The 2020 presidential election is already presenting challenges and increasing the workload for Richmond County’s Voter Registration Office. 

Mail mix-up

General registrar Halle Cullison told the Board of Supervisors that the season kicked off with a mix-up between mail for Richmond County and Richmond City. 

In August, a Richmond County resident contacted Cullison about a vote-by-mail application packet but it had a return address in Richmond City.

After digging into the matter, Cullison found that the packet came from The Center for Better Information, a third-party group based in Pennsylvania that aims to increase voter participation by sending out vote-by-mail applications, registration forms, and things of that nature.

The company wasn’t familiar with Virginia and got Richmond County and Richmond City mixed up. The same thing happened in any locations where a city and county share a name, Cullison said.

These are legitimate forms she confirmed. 

With other third-party groups sending out things, thus far, Richmond County has had about 12,000 pieces of mail come through for Richmond City. Each piece has to be opened and checked to make sure it’s forwarded to the proper location. So, Richmond County has hired a person specifically to open and verify election-related mail.

“That is how we began election season this year,” said Cullison.

* * * * * * * * *

• [Problems to solve]
A) Name every geographic place (county, city or state) mentioned in the article on Richmond County's election mail.
B) According to the election mail article, about how many pieces of mail meant for Richmond City has Richmond County received so far?
C) Carry on the article about Richmond County's election mail from its final sentence.
The records that follow are from a separate source and are unrelated to the article on Richmond County's election mail.

* * * * * * * * *

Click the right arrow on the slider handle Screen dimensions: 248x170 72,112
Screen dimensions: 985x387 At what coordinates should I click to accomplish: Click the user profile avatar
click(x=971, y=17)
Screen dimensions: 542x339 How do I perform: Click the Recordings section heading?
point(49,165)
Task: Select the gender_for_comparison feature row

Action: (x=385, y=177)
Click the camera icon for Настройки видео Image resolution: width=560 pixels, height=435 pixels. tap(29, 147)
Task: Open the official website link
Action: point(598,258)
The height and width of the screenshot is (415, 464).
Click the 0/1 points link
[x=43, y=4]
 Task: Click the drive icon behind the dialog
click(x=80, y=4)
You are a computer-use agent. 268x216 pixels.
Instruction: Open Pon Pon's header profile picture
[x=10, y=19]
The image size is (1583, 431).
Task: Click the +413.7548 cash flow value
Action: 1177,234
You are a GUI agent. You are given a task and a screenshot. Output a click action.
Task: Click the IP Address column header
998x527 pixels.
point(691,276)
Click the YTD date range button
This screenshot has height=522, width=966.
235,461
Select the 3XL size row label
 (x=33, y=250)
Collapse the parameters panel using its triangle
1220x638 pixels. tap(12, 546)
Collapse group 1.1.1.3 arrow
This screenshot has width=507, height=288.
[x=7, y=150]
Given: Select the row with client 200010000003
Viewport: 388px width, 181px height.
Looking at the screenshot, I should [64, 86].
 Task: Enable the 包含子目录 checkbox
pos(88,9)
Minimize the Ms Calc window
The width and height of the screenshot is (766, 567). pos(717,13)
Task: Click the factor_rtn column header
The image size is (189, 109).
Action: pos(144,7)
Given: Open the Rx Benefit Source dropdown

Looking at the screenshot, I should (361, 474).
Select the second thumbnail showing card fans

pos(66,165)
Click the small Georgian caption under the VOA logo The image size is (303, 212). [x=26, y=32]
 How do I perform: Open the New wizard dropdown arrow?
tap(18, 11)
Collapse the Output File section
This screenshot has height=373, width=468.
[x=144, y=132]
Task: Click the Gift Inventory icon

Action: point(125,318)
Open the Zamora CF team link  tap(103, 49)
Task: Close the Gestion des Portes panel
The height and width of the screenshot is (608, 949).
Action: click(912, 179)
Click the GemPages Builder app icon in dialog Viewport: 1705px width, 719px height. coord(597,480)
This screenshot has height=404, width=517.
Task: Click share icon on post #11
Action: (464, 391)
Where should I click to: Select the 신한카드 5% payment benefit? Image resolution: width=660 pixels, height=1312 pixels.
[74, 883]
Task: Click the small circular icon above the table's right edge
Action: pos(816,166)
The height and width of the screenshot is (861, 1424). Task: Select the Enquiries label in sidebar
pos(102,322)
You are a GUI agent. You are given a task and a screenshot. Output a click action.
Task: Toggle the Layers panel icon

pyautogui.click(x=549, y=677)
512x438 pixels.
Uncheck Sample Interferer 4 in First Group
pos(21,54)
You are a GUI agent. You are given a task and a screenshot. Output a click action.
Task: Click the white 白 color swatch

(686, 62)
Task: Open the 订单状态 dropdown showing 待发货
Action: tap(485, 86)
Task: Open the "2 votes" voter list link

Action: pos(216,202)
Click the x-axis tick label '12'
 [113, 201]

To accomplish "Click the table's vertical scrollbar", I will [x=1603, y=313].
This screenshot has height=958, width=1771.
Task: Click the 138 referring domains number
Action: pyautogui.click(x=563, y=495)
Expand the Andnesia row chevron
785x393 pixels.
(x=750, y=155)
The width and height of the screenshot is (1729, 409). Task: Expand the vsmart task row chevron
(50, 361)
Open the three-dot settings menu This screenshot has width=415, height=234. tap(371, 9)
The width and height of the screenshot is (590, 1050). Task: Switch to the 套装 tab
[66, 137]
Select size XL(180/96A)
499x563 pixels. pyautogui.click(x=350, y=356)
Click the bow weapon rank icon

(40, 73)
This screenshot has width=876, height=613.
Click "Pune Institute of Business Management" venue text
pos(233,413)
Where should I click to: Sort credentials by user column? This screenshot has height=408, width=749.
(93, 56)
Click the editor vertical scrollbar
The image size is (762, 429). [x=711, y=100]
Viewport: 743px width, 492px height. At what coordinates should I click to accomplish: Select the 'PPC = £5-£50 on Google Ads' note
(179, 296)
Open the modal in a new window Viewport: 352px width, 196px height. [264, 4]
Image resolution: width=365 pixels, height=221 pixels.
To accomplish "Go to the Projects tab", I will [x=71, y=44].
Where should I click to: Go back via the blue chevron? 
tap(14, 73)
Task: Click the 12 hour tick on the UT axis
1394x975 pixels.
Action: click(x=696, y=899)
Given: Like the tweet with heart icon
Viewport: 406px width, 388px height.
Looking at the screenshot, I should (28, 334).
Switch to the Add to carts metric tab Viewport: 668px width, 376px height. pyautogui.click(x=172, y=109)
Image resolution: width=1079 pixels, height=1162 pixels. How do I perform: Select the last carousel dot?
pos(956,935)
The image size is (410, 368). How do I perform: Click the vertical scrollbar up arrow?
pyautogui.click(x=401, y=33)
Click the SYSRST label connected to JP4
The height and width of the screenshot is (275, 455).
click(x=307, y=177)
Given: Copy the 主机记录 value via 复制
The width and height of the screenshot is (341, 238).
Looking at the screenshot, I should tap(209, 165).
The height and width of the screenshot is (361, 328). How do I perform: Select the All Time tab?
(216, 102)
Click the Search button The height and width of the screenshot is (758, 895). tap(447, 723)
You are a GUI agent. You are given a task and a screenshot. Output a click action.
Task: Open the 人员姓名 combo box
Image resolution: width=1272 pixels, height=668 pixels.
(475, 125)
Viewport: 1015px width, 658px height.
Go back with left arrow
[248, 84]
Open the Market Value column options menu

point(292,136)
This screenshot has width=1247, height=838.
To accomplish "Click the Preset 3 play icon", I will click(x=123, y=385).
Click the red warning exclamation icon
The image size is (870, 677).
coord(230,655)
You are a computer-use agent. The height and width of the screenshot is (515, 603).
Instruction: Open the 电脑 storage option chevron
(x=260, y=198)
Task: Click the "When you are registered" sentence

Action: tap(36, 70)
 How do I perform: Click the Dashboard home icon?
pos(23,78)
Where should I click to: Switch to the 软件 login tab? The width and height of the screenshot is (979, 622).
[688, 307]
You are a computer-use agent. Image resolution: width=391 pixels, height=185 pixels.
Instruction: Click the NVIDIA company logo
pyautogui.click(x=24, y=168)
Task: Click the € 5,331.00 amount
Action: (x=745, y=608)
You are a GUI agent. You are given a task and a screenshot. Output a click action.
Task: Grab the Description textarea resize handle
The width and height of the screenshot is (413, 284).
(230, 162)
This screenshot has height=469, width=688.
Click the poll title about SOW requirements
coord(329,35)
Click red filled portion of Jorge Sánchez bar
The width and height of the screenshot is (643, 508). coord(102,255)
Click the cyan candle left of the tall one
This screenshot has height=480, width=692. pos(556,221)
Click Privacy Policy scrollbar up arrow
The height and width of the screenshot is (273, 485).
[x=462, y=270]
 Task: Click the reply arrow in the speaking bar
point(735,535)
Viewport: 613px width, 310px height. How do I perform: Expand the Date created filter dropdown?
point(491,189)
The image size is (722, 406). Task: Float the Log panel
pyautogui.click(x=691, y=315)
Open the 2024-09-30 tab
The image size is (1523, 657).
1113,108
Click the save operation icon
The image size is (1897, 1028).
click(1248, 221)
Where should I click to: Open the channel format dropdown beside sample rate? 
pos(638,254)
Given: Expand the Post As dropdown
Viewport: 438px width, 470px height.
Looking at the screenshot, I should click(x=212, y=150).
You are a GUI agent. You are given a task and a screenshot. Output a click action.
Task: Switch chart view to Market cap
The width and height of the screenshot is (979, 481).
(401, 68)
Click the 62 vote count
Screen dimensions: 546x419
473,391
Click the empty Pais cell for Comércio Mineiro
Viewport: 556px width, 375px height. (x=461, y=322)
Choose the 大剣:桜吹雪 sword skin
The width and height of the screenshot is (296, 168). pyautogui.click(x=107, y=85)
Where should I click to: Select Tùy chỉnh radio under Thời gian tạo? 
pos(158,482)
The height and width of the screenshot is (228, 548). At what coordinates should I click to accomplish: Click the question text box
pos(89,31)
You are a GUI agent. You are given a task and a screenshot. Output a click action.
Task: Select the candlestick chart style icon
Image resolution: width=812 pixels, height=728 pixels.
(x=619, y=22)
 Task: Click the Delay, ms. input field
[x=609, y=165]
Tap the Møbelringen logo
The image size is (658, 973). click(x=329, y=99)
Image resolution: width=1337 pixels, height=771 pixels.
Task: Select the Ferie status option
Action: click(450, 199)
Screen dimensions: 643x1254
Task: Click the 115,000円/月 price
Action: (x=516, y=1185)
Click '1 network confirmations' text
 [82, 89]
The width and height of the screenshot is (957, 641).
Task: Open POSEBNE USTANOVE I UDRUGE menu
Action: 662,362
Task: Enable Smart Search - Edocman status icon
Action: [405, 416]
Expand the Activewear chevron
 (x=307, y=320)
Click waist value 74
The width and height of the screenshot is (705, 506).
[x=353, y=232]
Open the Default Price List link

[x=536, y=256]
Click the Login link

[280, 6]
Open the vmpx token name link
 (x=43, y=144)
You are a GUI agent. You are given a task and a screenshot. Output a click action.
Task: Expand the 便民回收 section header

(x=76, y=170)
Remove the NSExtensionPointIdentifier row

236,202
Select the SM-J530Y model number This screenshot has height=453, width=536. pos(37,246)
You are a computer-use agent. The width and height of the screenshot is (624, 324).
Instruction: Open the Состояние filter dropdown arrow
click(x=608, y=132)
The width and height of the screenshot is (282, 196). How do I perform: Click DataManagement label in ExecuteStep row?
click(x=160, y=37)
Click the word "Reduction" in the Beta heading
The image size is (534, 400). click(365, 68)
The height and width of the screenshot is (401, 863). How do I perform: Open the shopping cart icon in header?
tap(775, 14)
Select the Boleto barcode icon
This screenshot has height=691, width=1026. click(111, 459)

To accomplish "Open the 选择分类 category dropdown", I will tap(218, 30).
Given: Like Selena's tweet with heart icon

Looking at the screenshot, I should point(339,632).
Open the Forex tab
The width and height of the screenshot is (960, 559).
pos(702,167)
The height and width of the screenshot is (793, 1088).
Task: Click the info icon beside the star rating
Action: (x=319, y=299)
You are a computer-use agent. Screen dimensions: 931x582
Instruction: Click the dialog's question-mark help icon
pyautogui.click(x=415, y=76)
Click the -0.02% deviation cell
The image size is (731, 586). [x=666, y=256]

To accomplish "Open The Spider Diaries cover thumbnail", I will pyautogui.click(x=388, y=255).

* * * * * * * * *

• [Answers by task]
A) Richmond County, Richmond City, Pennsylvania, Virginia

B) About 12,000 pieces.

C)
Absentee voting begins Sept. 18

Absentee voting begins September 18 for people voting in person or by mail, and Virginia has introduced new laws changing how that’s done.

In July, Virginia introduced No Excuse Absentee Voting, which allows anyone to vote for any reason at any time 45 days prior to election day, Cullison explained. 

Those who plan to vote by mail-in ballot need to fill out an application to receive the ballot. But for this election, Virginia has scrapped the application requirement for people who want to vote in person at the voter registration office. Anyone can just bring in an ID and vote.

And Virginia has gotten more liberal about the acceptable forms of identification for voters. A photo ID is no longer required. Voters can use items, including their voter registration card, Social Security card or a Medicaid card, Cullison explained. 

Cullison said she anticipates seeing a large influx of in-person absentee voting. 

They have added two computers for voters to be checked in, but she isn’t adding polling staff at her office yet. She said the current staff will see how it goes and if the situation becomes overwhelming, she’ll look into bringing in additional people during the day. 

Voting by mail

Virginia also decided that localities must pay the return postage for mail-in ballots. 

And the code says the envelopes with the ballots must be postmarked to provide the most accurate picture of when the ballots are returned to determine whether or not they will be counted after the fact or not, Cullison explained. As a result, the return envelopes can’t have metered postage. Her office needs to buy stamps and attach them manually. 

“That’s another challenge,” Cullison told the board, explaining that many of the packets were already stuffed and have to be pulled apart so the postage can be added. 

And there’s a surge of Richmond County residents taking advantage of the option to vote by mail.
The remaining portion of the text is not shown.